• Required task: Collect each line of the material below that contains the string "height", matching case exactly.

• Material:
- - - -

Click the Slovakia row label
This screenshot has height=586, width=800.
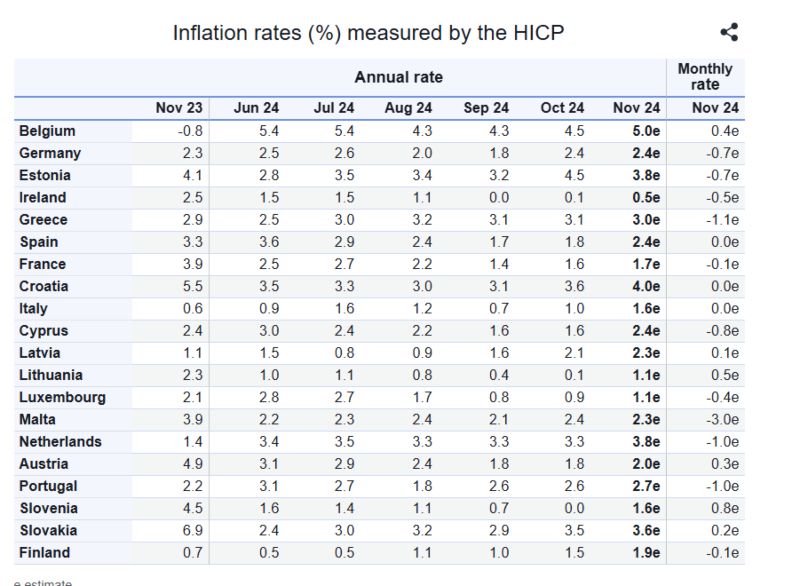click(x=48, y=530)
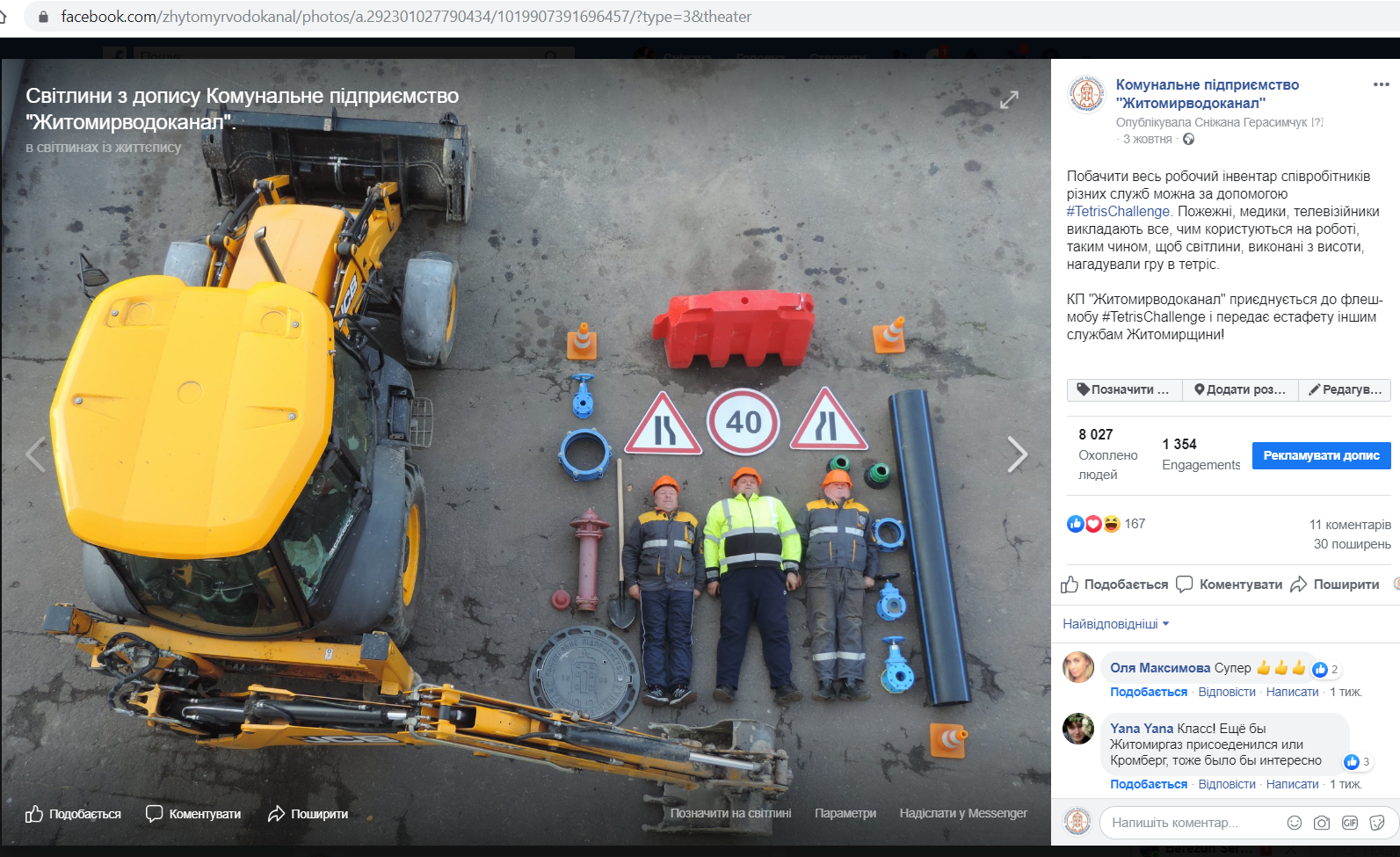Insert a GIF into the comment

(x=1350, y=823)
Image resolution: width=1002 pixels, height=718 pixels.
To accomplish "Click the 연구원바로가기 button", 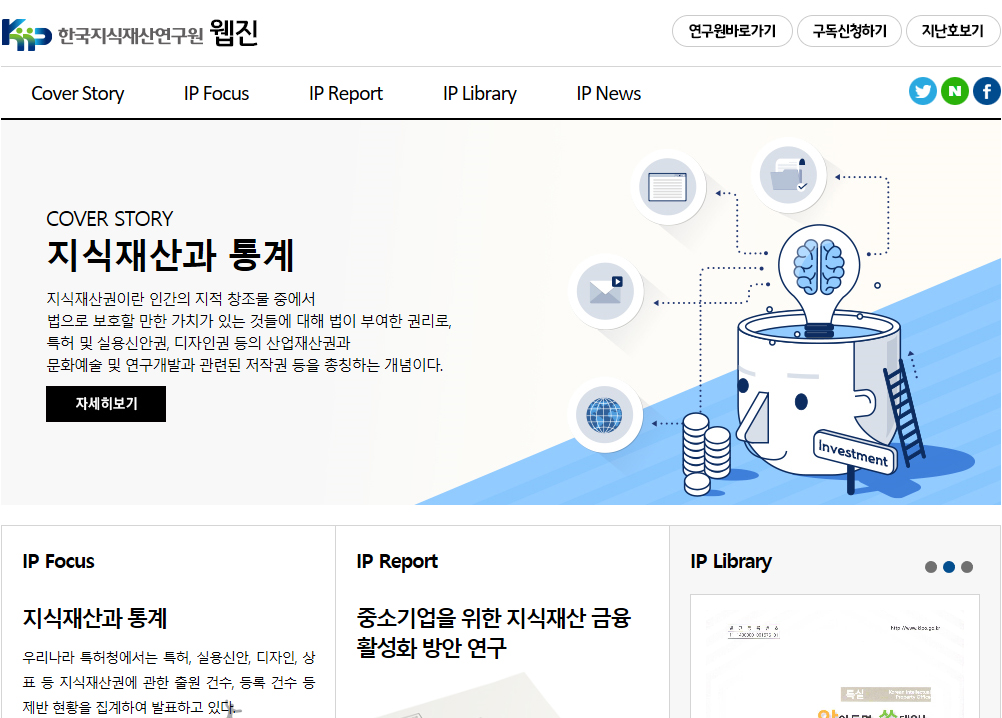I will point(732,31).
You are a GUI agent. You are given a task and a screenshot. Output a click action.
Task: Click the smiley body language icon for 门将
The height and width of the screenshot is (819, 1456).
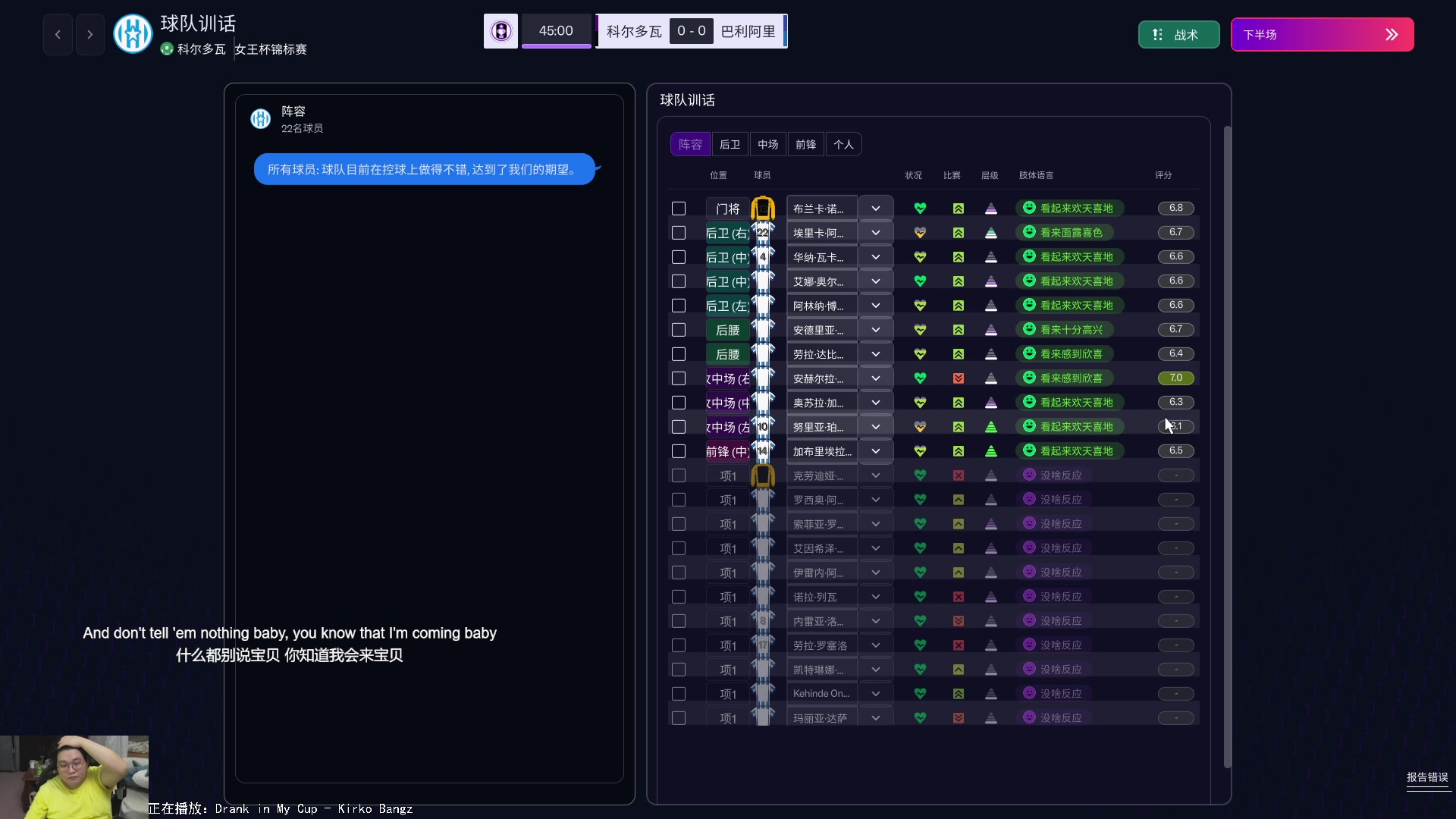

- - - -

• Answer to the exercise:
This screenshot has height=586, width=800.
Image resolution: width=1002 pixels, height=718 pixels.
The height and width of the screenshot is (819, 1456).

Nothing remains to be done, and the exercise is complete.